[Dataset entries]
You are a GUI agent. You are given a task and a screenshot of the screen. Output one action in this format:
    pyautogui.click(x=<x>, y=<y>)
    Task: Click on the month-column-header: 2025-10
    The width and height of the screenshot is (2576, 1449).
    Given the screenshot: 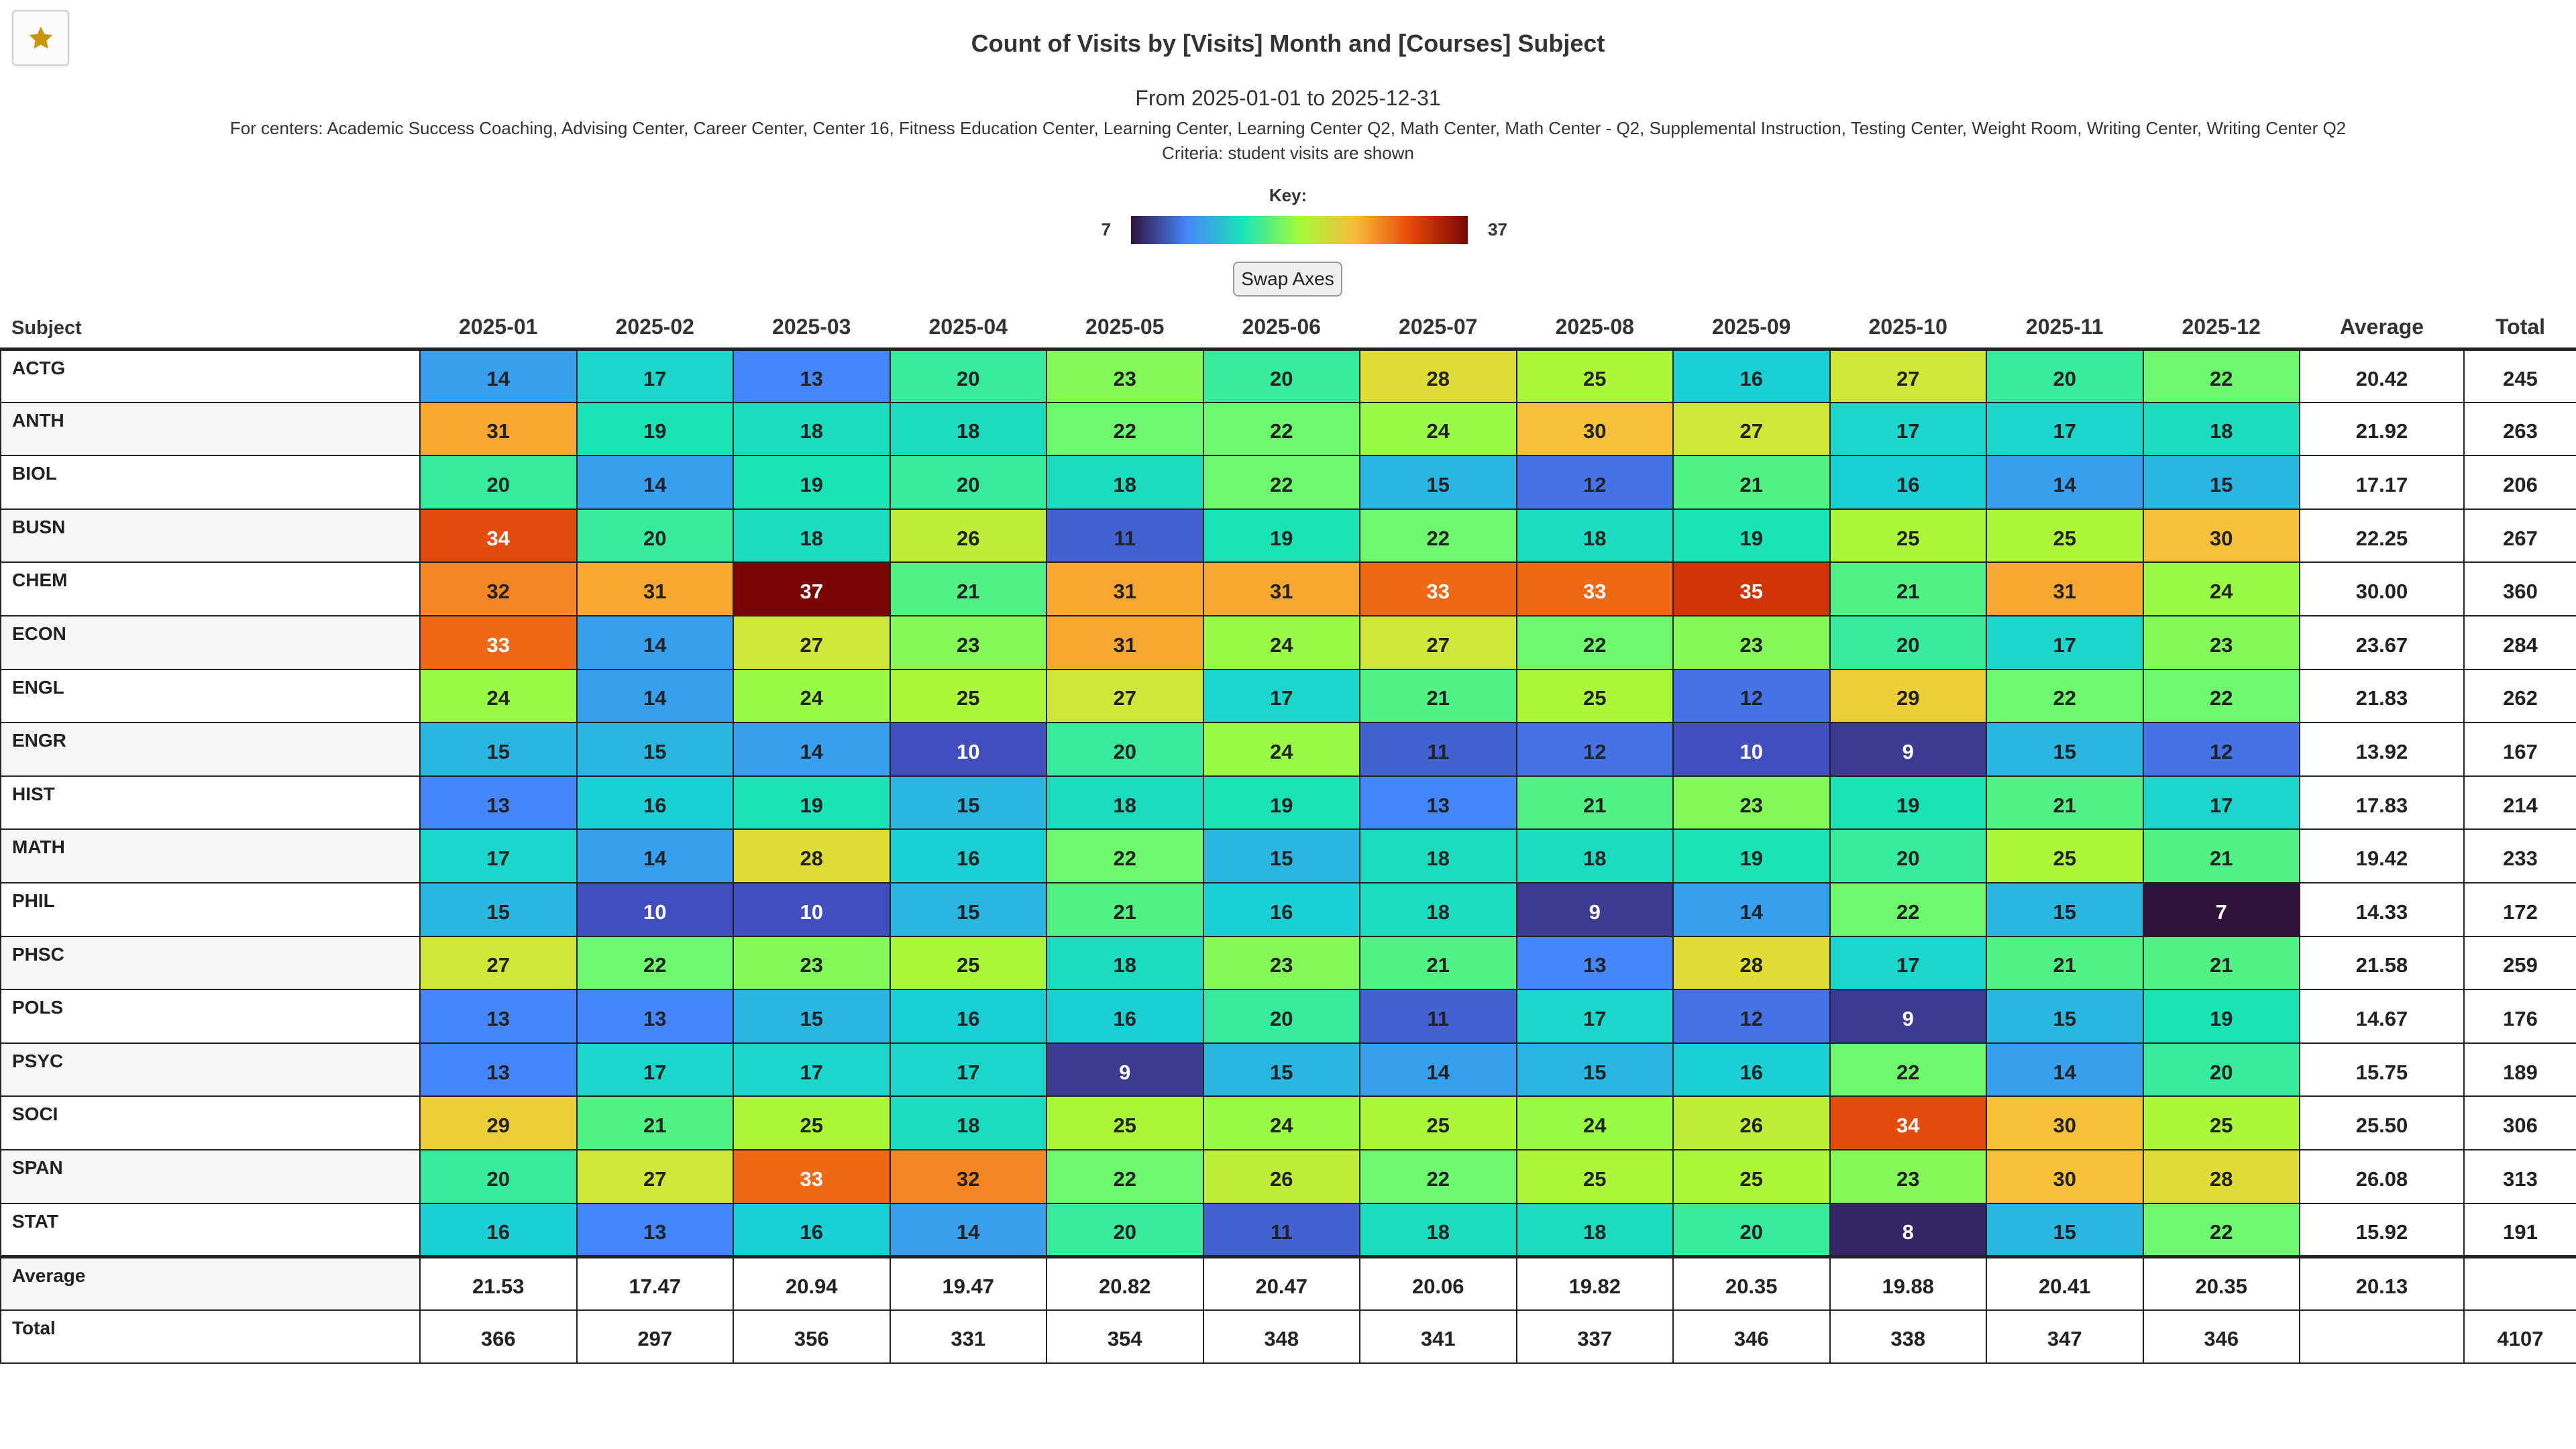 What is the action you would take?
    pyautogui.click(x=1907, y=326)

- _TASK TO COMPLETE_: Arrange the material from its first line through the line containing "The width and" as a numbered list. Skip any blank lines.

- _SOLUTION TO THE PROBLEM_:
1. You are a GUI agent. You are given a task and a screenshot of the screen. Output one action in this format:
2.     pyautogui.click(x=<x>, y=<y>)
3.     Task: Click on the month-column-header: 2025-10
4.     The width and height of the screenshot is (2576, 1449).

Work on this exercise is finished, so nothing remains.